Стимулом к постановке в какой-то мере стали чувства родственные: проживший в Москве едва ли не всю жизнь племянник Александра Самсоновича Константин Балаян относится именно к тому самому поколению, которое зачитывалось и цитировало. "Мне кажется, что Котик всего Довлатова знает наизусть", — говорит Григорян. Данью любви Константина Балаяна к писателю стал сценический коллаж из рассказов, принадлежащих разным периодам и сборникам – "Зона", "Наши", "Иностранка", "Чемодан", — прошедший соавторскую редактуру Григоряна.

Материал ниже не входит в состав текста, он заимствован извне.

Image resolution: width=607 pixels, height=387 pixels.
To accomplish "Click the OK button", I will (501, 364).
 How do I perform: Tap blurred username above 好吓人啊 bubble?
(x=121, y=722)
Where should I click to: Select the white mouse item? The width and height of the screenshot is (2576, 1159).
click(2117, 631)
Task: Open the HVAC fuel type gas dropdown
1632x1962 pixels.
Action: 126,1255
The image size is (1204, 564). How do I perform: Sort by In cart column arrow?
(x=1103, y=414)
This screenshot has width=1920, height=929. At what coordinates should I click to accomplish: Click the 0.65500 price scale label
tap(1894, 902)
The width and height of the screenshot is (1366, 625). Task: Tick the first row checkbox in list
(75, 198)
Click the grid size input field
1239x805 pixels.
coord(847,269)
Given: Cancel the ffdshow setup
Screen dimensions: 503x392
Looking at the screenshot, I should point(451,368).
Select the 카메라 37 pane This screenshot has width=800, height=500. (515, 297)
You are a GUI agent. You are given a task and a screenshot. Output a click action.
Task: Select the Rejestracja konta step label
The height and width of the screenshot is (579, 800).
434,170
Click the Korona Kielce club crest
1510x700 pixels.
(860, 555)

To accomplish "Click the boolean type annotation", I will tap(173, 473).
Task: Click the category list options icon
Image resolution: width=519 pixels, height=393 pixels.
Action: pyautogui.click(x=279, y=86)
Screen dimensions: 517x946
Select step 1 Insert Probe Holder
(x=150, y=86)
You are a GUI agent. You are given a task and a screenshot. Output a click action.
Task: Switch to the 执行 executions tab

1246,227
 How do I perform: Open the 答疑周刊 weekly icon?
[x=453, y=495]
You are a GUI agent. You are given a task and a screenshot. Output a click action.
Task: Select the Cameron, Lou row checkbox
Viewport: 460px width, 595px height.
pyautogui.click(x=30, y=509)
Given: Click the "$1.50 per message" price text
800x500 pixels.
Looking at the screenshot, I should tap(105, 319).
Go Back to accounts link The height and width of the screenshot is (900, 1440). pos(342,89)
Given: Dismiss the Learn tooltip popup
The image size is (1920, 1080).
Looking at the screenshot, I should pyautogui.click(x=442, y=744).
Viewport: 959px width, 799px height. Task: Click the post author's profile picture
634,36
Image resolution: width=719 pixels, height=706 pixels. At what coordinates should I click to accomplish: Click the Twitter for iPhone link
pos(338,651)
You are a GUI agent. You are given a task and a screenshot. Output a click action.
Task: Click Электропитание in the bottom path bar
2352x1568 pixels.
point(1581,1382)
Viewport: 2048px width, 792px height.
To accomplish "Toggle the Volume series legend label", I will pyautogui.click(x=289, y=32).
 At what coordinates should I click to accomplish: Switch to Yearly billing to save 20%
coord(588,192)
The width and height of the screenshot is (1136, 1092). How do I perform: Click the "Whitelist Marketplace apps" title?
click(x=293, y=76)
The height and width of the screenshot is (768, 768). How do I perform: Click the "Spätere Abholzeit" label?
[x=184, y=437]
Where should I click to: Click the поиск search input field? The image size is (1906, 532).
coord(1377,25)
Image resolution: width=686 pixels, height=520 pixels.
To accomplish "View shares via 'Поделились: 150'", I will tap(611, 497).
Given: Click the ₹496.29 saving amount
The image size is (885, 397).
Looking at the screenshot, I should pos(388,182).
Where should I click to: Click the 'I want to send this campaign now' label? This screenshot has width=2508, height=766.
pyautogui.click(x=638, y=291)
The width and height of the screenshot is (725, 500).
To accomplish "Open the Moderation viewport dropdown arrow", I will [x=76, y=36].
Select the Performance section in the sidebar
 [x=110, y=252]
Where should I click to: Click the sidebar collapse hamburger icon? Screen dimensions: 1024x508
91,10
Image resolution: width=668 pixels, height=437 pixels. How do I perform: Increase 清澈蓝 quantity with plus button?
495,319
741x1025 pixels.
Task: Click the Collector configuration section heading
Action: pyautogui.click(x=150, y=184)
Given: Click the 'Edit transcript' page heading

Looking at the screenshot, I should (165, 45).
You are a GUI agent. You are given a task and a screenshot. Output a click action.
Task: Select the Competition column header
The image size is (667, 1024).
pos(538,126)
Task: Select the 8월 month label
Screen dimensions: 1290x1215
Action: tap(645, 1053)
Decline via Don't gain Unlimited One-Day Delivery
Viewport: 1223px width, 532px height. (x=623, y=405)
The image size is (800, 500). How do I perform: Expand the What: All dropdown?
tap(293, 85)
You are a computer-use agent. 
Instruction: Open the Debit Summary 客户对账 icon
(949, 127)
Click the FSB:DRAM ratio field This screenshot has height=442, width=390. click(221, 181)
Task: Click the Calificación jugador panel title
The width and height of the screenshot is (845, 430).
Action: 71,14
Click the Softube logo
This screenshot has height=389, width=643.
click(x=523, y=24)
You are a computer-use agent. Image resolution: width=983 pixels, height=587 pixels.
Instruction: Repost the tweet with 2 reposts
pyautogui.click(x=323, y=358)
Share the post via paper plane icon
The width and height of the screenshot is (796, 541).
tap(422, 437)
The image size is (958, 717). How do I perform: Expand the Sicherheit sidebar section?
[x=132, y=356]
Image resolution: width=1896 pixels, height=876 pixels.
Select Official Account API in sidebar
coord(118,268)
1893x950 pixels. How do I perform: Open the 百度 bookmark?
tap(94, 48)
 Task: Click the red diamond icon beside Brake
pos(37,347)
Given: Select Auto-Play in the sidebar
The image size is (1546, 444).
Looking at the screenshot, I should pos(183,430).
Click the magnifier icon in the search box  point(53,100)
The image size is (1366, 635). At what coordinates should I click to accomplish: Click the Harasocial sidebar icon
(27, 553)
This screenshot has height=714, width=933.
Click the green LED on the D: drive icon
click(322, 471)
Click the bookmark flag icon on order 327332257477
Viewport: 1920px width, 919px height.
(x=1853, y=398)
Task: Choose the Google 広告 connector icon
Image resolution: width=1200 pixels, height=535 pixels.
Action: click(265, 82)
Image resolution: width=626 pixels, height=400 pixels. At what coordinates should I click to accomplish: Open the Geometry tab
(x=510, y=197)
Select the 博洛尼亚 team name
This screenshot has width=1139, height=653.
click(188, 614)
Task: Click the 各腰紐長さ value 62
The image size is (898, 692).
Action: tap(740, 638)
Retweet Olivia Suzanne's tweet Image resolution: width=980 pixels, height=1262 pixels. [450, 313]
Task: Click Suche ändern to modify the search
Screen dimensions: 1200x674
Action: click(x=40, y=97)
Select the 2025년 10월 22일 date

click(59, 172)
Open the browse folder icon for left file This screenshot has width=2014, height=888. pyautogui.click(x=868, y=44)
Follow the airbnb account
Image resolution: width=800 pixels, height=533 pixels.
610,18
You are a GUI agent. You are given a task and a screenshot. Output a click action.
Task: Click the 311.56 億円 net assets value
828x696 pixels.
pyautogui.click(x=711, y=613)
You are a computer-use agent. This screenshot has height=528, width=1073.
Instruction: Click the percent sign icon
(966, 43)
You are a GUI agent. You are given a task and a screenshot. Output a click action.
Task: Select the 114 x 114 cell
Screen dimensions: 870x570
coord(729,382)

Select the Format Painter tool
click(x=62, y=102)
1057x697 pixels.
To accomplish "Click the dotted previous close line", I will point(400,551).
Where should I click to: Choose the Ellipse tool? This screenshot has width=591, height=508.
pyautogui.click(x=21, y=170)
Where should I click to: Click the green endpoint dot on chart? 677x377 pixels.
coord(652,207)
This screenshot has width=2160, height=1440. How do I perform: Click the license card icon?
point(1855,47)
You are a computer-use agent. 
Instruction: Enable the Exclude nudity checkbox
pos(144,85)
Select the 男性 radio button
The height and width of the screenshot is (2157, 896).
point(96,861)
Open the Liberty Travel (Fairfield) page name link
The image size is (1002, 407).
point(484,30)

Позволю себе совет многочисленным поклонникам творчества Довлатова, уже направившим свои стопы к Русскому театру в надежде синхронно с актерами шепотом повторять любимые тексты. Оставьте на время в стороне вопрос о том, что при чтении Довлатова смакуешь не его диссидентство и даже неповторимый юмор: голова кружится не столько от движения событий, сколько от движения слов, от самого их рядомстояния — и театр здесь, вероятно, навсегда и решительно ни при чем.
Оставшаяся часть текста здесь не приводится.